→ **Extracted records**:

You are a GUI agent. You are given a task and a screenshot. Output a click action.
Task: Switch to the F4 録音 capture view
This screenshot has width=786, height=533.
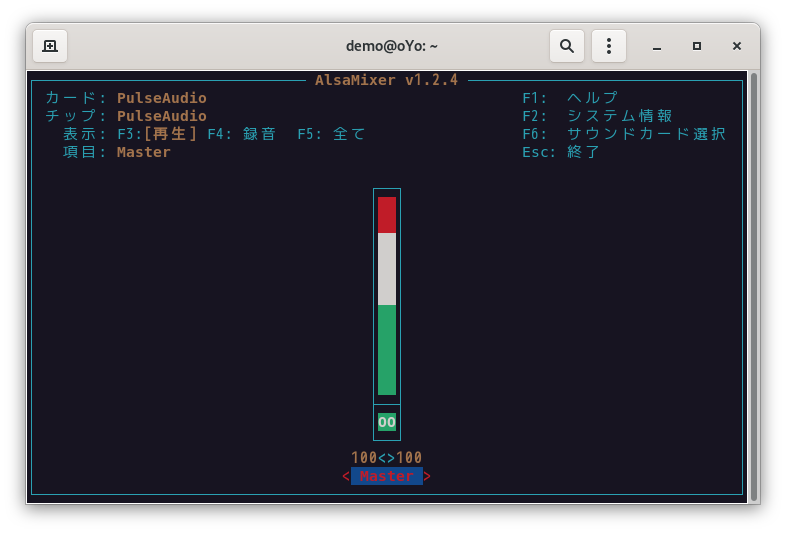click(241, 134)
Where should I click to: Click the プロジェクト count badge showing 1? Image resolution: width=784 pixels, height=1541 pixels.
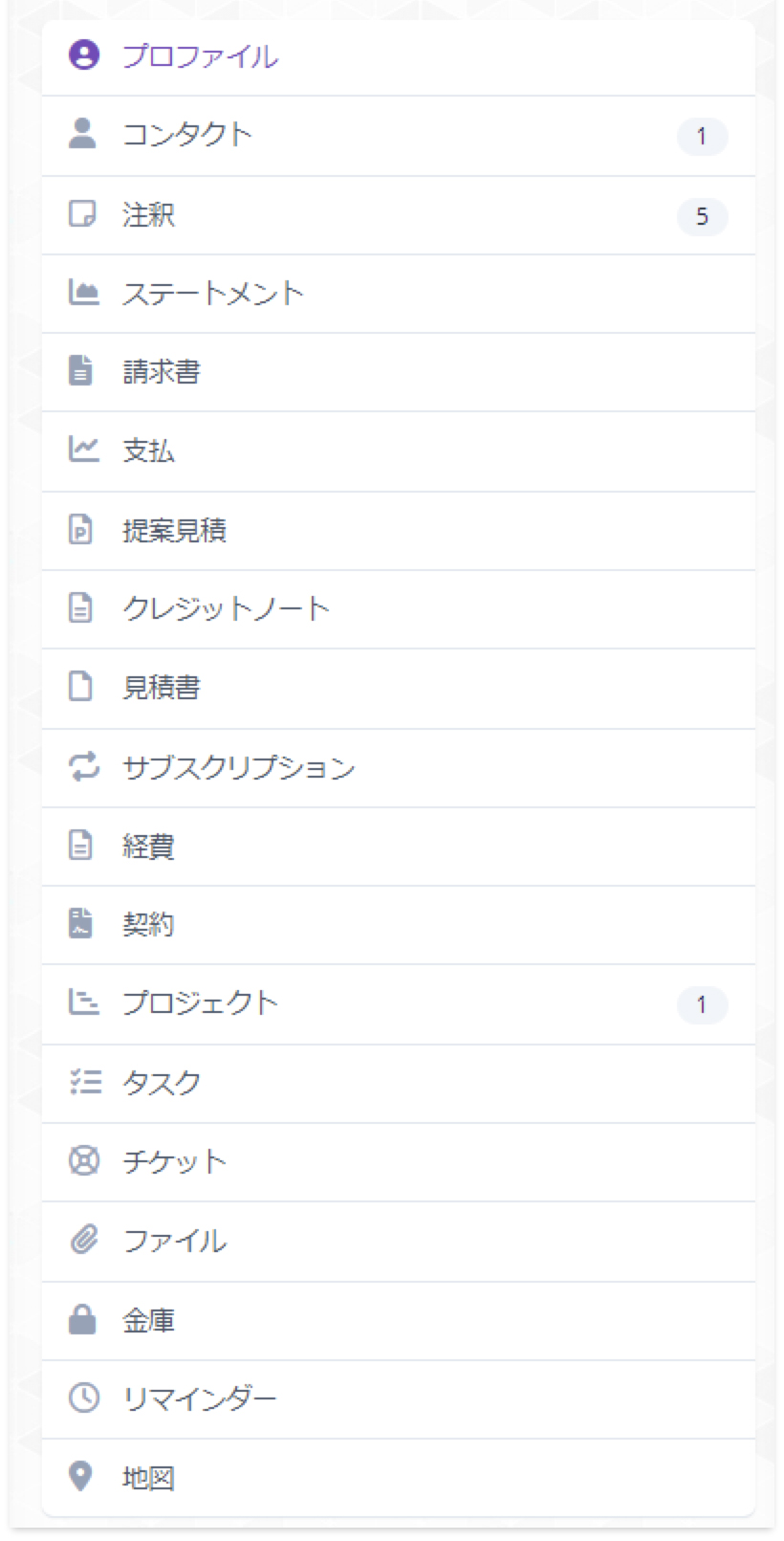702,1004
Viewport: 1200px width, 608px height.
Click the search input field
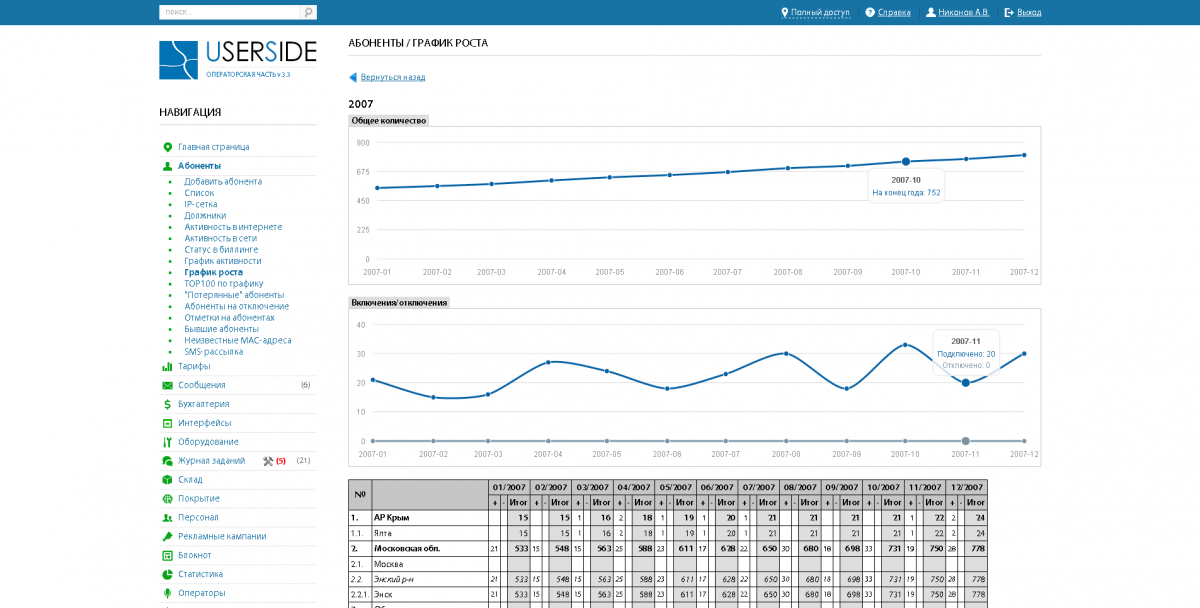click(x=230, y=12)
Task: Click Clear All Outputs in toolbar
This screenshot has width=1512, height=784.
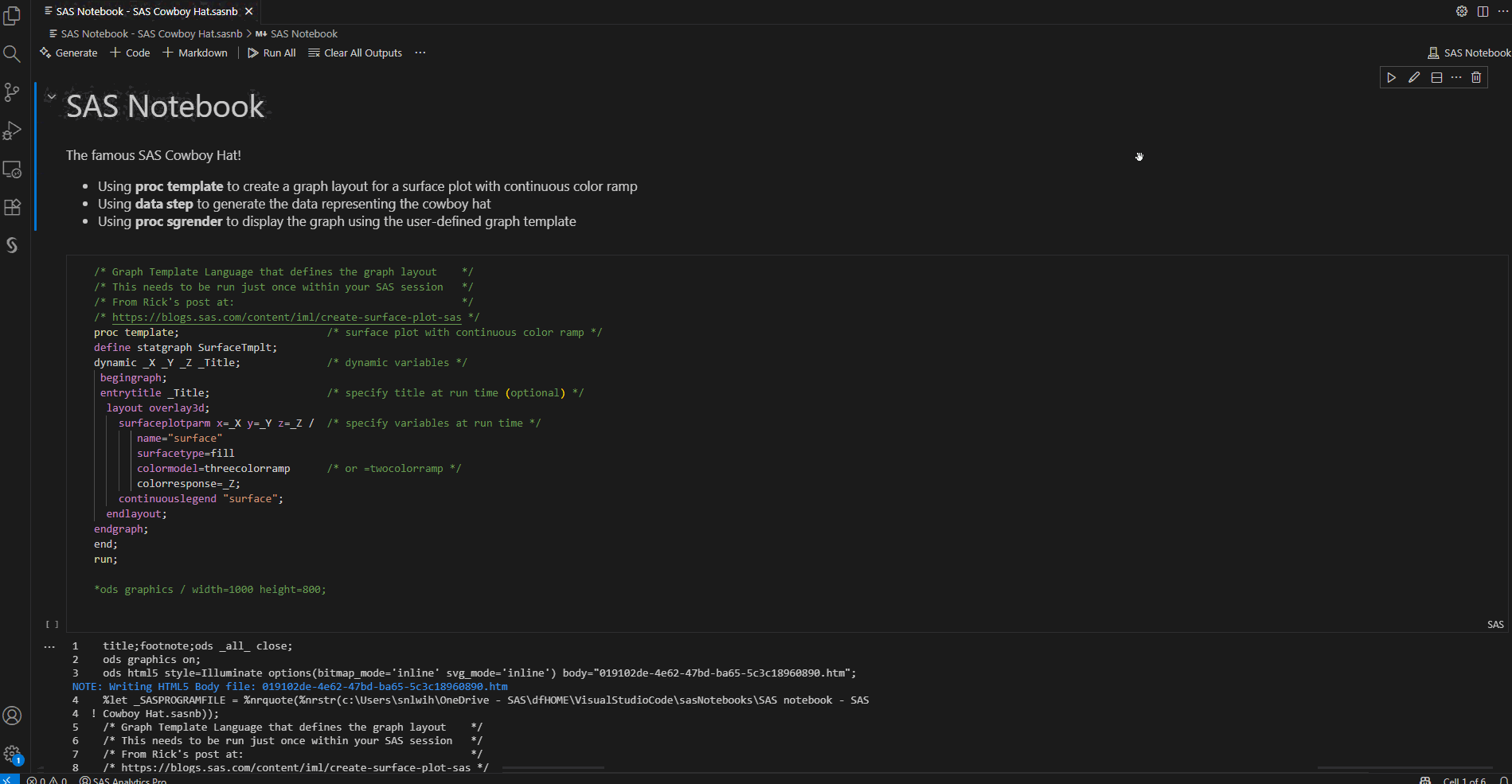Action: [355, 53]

---

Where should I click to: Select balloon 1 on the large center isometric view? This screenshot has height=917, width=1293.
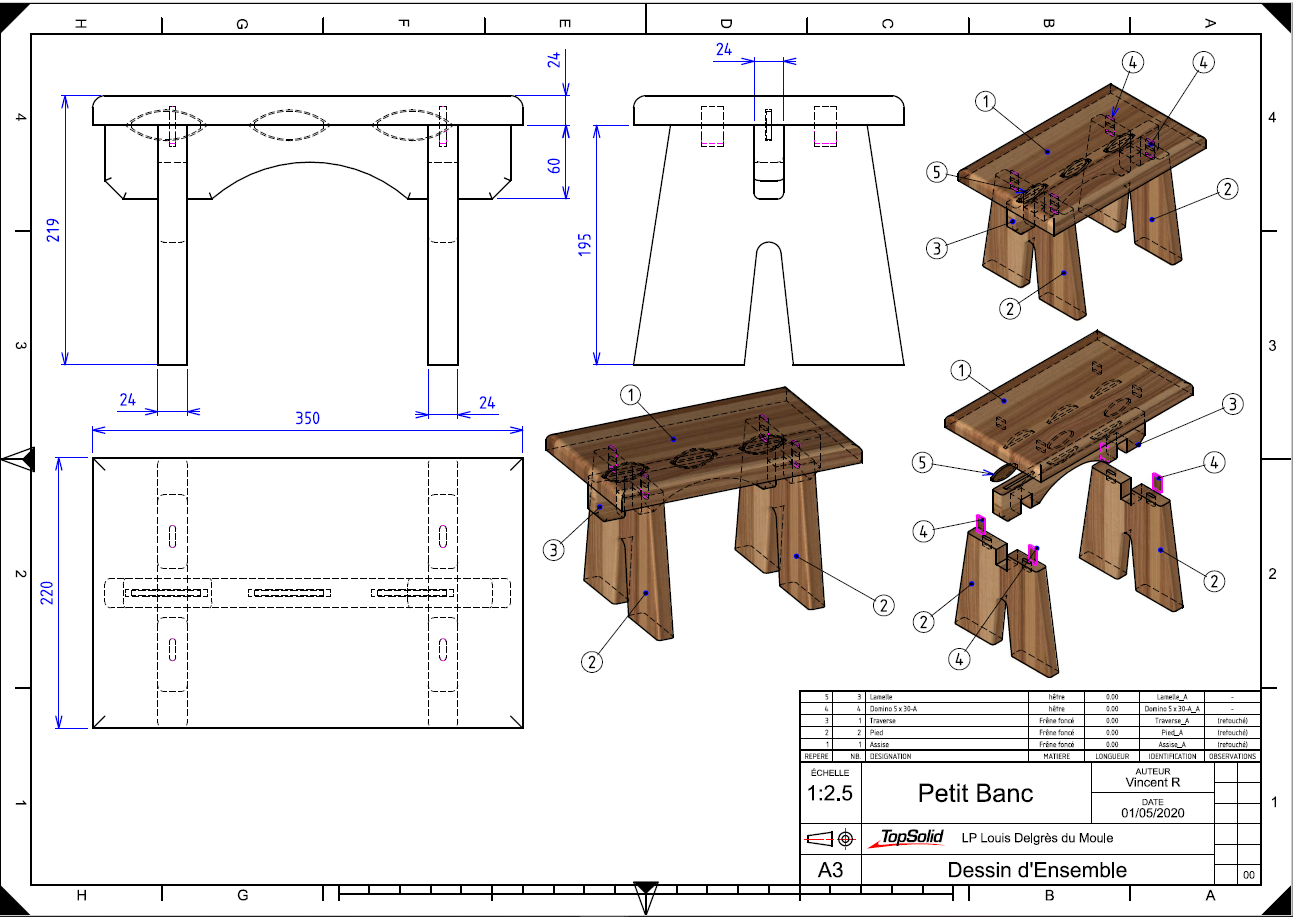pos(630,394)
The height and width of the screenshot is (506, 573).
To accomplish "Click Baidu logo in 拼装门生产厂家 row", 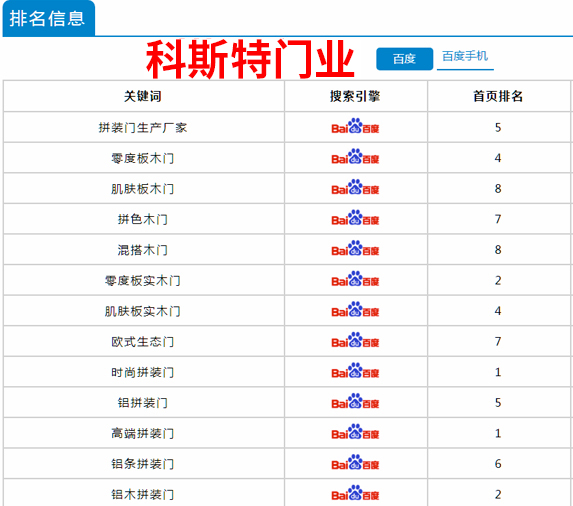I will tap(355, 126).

→ **Work item**: Above, find the line holding "You are a GUI" and the line holding "Task: Click Clear All Outputs in toolbar". Print exactly those two lines and every line between them, but no pictures.

→ **Response to this exercise**:
You are a GUI agent. You are given a task and a screenshot. Output a click action.
Task: Switch to the F4 録音 capture view
This screenshot has width=786, height=533.
click(241, 134)
Where should I click to: Click the プロジェクト count badge showing 1? Image resolution: width=784 pixels, height=1541 pixels.
702,1004
Viewport: 1200px width, 608px height.
Click the search input field
click(x=230, y=12)
Task: Click Clear All Outputs in toolbar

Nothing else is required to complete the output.